Parmi les autres besoins financiers figurent les investissements dans l’agriculture durable (estimés à 33 milliards d’USD par an), tandis que les investissements dans la gestion des déchets et le développement urbain sont estimés à 5-7 milliards d’USD par an et 30-40 milliards d’USD par an respectivement.
Malgré plusieurs défis, les pays d’Afrique du Nord ont la possibilité de débloquer des investissements privés et de stimuler la transition vers une croissance verte, en particulier dans les domaines des énergies renouvelables, de l’agriculture durable et du tourisme durable.
Le potentiel du Maroc en tant que producteur mondial de batteries pour véhicules électriques
Le Rapport de la BAD souligne que les réserves massives de phosphate du Maroc sont un facteur essentiel de sa transformation en un pôle mondial de production de batteries pour véhicules électriques (VE).

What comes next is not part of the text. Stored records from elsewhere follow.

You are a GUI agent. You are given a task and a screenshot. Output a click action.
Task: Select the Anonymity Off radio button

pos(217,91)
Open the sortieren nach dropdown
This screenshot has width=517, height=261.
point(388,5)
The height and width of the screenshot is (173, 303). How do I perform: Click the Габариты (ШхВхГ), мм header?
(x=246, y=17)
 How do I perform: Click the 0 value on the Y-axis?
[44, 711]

Une tendance croissante dans les voitures électriques consiste à remplacer les batteries Li-ion nickel-manganèse-cobalt (NMC) par des batteries lithium-fer-phosphate (LFP), en substituant le cobalt et le nickel coûteux ainsi que le manganèse par du phosphate et du fer relativement moins onéreux.

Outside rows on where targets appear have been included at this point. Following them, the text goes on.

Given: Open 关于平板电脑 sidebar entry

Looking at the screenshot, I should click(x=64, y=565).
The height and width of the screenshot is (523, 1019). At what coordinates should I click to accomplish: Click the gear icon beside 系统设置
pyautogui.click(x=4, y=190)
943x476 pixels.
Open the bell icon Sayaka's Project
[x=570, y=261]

Bien qu’elles n’offrent pas la même autonomie que les batteries NMC, les batteries LFP à base de phosphate sont moins chères, plus sûres et durent plus longtemps que leurs homologues à base de cobalt. En 2020, les exploitations minières de l’Office Chérifien des Phosphates (OCP) ont produit 40,7 millions de tonnes de phosphate et exporté 10,3 millions de tonnes de matières premières.
À partir de ses approvisionnements en phosphate, le groupe OCP a fabriqué 7,1 millions de tonnes d’acide phosphorique, exportant 1,9 million de tonnes de l’intrant principal.
Le Maroc devra développer sa production de phosphate et d’acide phosphorique pour fabriquer des batteries LFP pour véhicules électriques. En utilisant le phosphate et le fer – le Maroc est également un exportateur net de minerai de fer – pour fabriquer des batteries LFP, au lieu du nickel, du manganèse et du cobalt pour les batteries NMC, le Maroc pourrait bénéficier d’un avantage de coût allant jusqu’à 70% par kilogramme.